◆ EXERCISE INSTRUCTIONS ◆
At the line that includes "Task: Open the playback speed 1× dropdown", begin writing out the entries below exactly, and continue through the last line without adding anything.

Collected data

⟨

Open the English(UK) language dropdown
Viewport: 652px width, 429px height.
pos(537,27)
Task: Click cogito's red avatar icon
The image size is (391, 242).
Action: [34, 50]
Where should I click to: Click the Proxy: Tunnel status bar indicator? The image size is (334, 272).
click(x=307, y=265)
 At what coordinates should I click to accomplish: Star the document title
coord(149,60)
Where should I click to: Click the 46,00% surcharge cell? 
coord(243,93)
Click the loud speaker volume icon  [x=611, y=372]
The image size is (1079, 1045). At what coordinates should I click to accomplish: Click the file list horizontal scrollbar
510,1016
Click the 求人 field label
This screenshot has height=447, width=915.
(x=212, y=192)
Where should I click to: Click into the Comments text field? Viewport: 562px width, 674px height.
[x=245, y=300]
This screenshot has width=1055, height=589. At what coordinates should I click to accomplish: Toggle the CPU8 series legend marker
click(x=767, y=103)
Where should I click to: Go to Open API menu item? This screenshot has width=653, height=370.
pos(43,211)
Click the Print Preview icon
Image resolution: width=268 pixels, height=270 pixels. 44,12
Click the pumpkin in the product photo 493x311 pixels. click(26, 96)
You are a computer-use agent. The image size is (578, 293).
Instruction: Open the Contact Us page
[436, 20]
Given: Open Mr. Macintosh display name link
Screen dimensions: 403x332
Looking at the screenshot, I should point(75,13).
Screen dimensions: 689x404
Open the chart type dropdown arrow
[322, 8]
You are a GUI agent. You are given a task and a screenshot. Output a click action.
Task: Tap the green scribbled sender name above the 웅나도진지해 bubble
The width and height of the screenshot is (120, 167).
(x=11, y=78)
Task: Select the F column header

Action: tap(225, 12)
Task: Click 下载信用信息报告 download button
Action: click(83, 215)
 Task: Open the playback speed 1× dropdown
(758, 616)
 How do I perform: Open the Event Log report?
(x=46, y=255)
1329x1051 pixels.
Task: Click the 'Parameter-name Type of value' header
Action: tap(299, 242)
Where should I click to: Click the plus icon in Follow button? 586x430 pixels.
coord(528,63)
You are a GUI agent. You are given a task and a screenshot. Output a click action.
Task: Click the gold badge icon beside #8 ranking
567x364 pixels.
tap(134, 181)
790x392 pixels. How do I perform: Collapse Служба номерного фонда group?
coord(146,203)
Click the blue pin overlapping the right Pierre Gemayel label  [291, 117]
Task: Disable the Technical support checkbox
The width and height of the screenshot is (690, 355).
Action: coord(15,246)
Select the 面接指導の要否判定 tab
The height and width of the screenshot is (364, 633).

⟩

◆ RESPONSE FOR THIS EXERCISE ◆
 Task: Open the playback speed 1× dropdown
(758, 616)
 How do I perform: Open the Event Log report?
(x=46, y=255)
1329x1051 pixels.
Task: Click the 'Parameter-name Type of value' header
Action: tap(299, 242)
Where should I click to: Click the plus icon in Follow button? 586x430 pixels.
coord(528,63)
You are a GUI agent. You are given a task and a screenshot. Output a click action.
Task: Click the gold badge icon beside #8 ranking
567x364 pixels.
tap(134, 181)
790x392 pixels. How do I perform: Collapse Служба номерного фонда group?
coord(146,203)
Click the blue pin overlapping the right Pierre Gemayel label  [291, 117]
Task: Disable the Technical support checkbox
The width and height of the screenshot is (690, 355).
Action: coord(15,246)
Select the 面接指導の要否判定 tab
The height and width of the screenshot is (364, 633).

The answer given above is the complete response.